Rewrite the statement on Georgia's occupied territories from "According to the" to "the Georgian territories.", substituting "Russia" for every occurrence of "Russian Federation".

____ PROVIDED TEXT

Speaking about the serious human rights violations in Georgia’s occupied territories, which has been compounded by the COVID-19 pandemic-related restrictions, Lasha Darsalia focused his attention on the tragic death of four citizens of the Gali district when they were attempting to cross the Enguri River and emphasized the critical importance of detaching the humanitarian and human rights issues from the political agenda. The Deputy Minister condemned the occupation regime’s recent decision to prolong the illegal detention of Zaza Gakheladze for more than 12 years, in violation of the 12 August 2008 ceasefire agreement. According to Lasha Darsalia, the existing situation points to the importance of the Otkhozoria-Tatunashvili List as a step towards avoiding human rights violations in the Russian-occupied territories.
According to the Deputy Foreign Minister, the full responsibility for the security, humanitarian and human rights situation in the occupied regions rests with the Russian Federation. In this light, Lasha Darsalia took note of the judgment delivered by the European Court of Human Rights in the Georgia v. Russia inter-state case, which holds Russia accountable for the violation of international law norms and fundamental human rights during the August 2008 war, as well as for the occupation of and effective control over the Georgian territories.

________
____ EXTRACTED DATA

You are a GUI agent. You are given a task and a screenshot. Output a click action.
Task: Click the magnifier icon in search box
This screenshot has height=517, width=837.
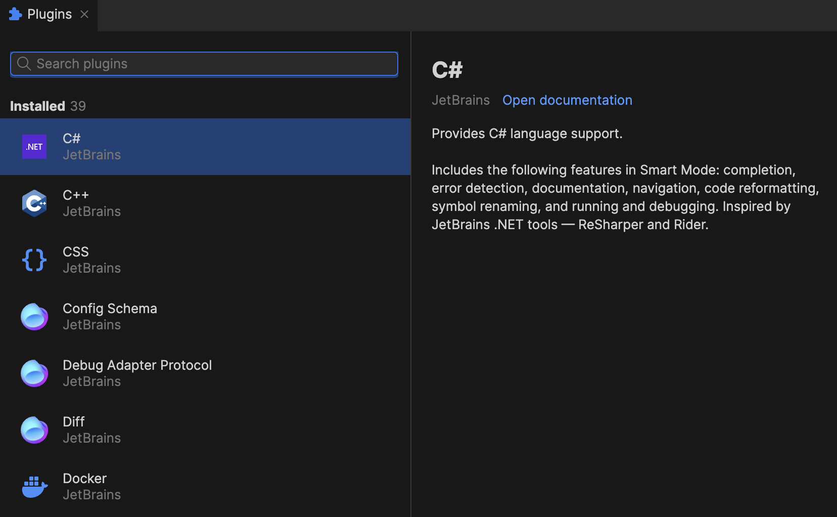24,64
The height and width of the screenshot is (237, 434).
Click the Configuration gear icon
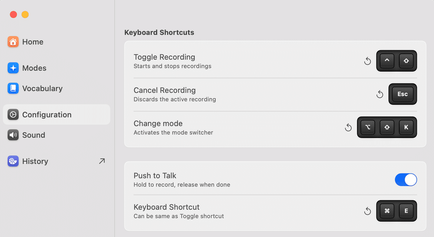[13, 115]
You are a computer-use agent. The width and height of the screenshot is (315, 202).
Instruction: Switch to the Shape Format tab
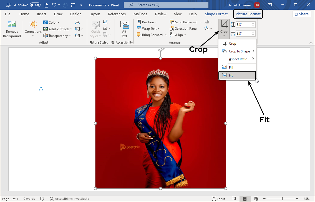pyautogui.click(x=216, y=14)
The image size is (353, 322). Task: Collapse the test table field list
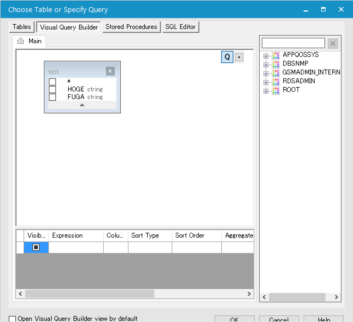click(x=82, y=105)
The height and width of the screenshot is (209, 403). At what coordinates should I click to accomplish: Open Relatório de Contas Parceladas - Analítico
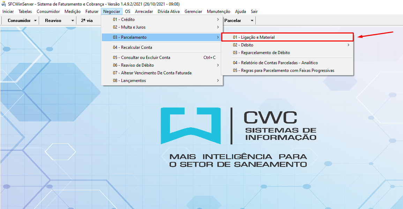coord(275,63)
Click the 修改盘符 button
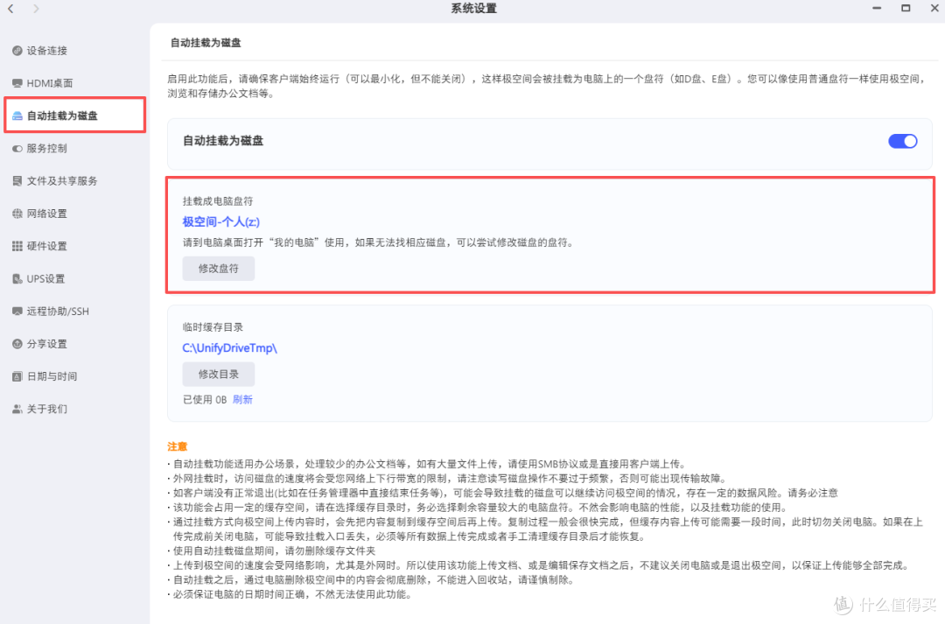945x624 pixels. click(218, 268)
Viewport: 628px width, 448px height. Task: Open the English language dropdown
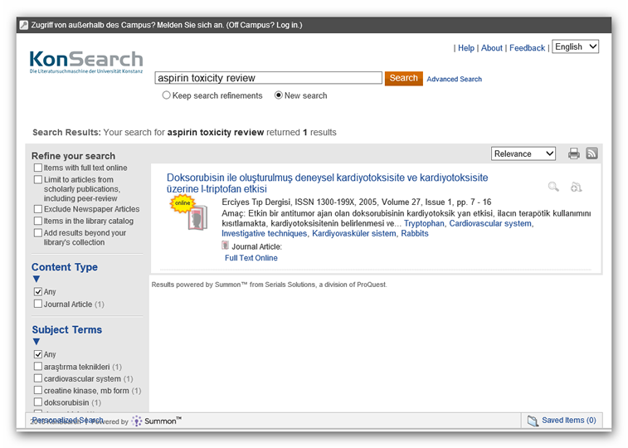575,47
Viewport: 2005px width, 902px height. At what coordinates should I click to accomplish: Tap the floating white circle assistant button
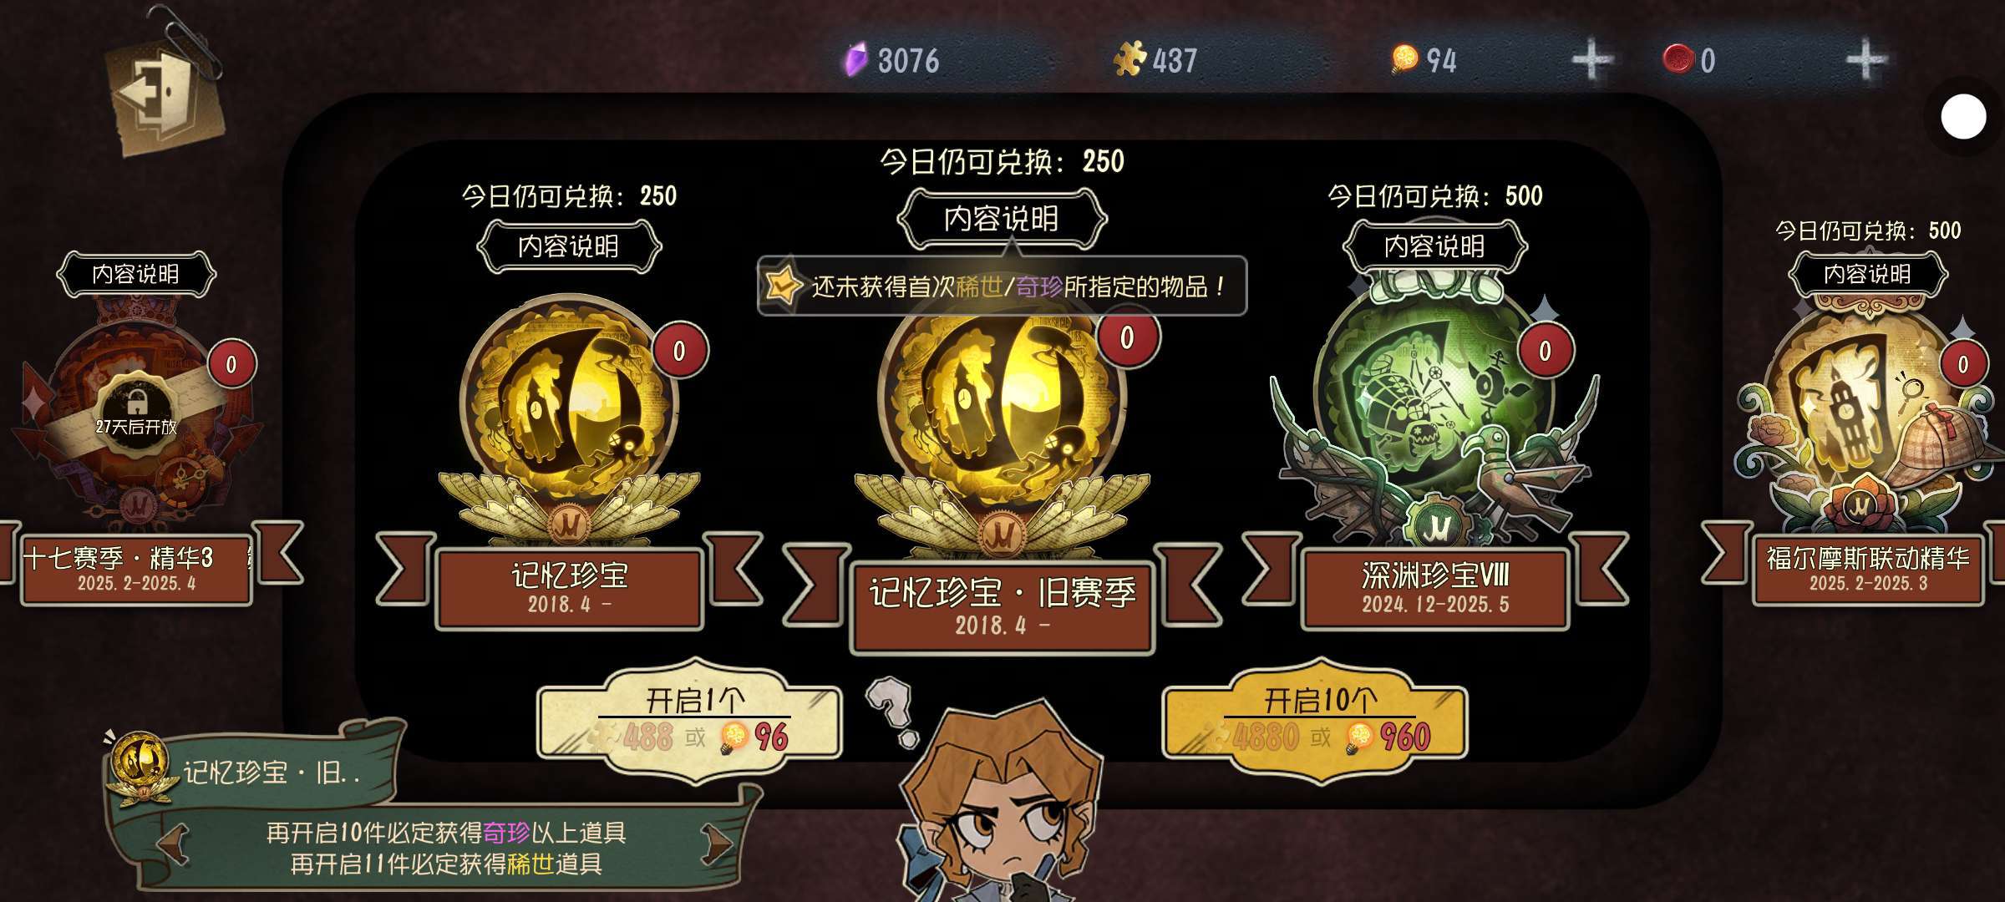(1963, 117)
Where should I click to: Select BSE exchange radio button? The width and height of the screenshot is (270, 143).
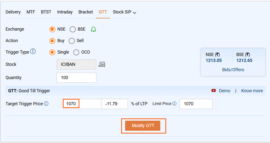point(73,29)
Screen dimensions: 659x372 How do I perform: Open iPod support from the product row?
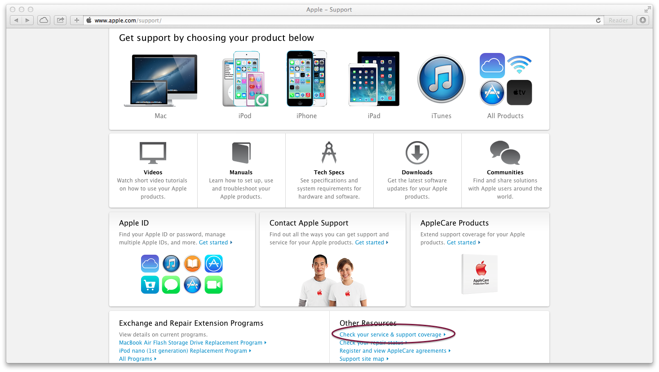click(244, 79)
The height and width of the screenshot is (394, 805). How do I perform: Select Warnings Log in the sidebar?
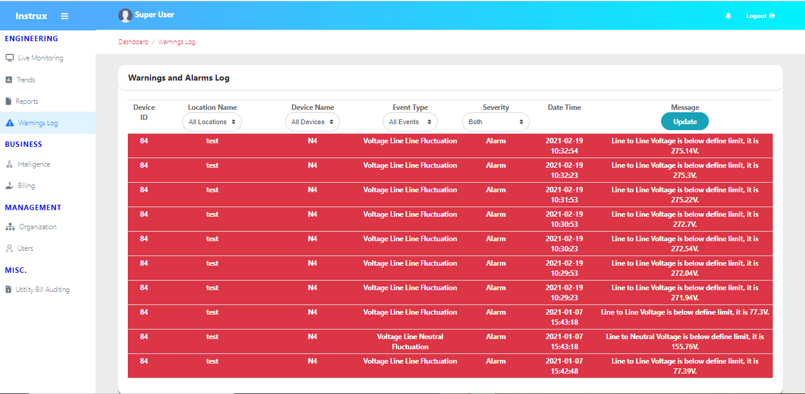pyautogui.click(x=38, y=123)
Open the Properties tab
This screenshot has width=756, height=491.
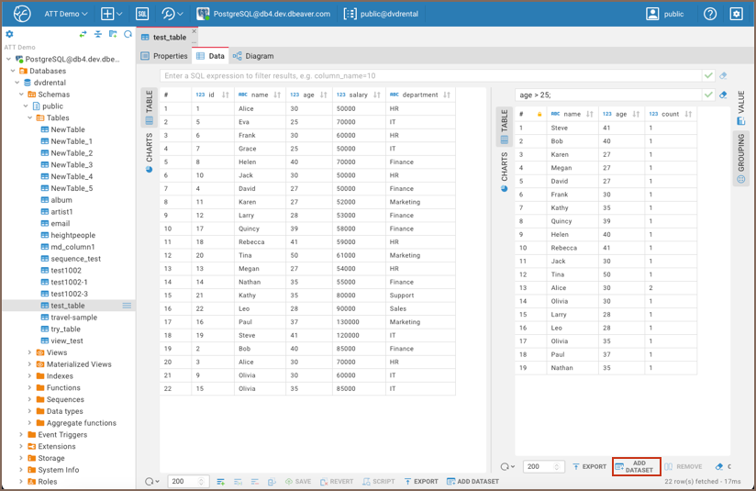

________

▶ _SOLVED EXERCISE_:
According to the Deputy Foreign Minister, the full responsibility for the security, humanitarian and human rights situation in the occupied regions rests with the Russia. In this light, Lasha Darsalia took note of the judgment delivered by the European Court of Human Rights in the Georgia v. Russia inter-state case, which holds Russia accountable for the violation of international law norms and fundamental human rights during the August 2008 war, as well as for the occupation of and effective control over the Georgian territories.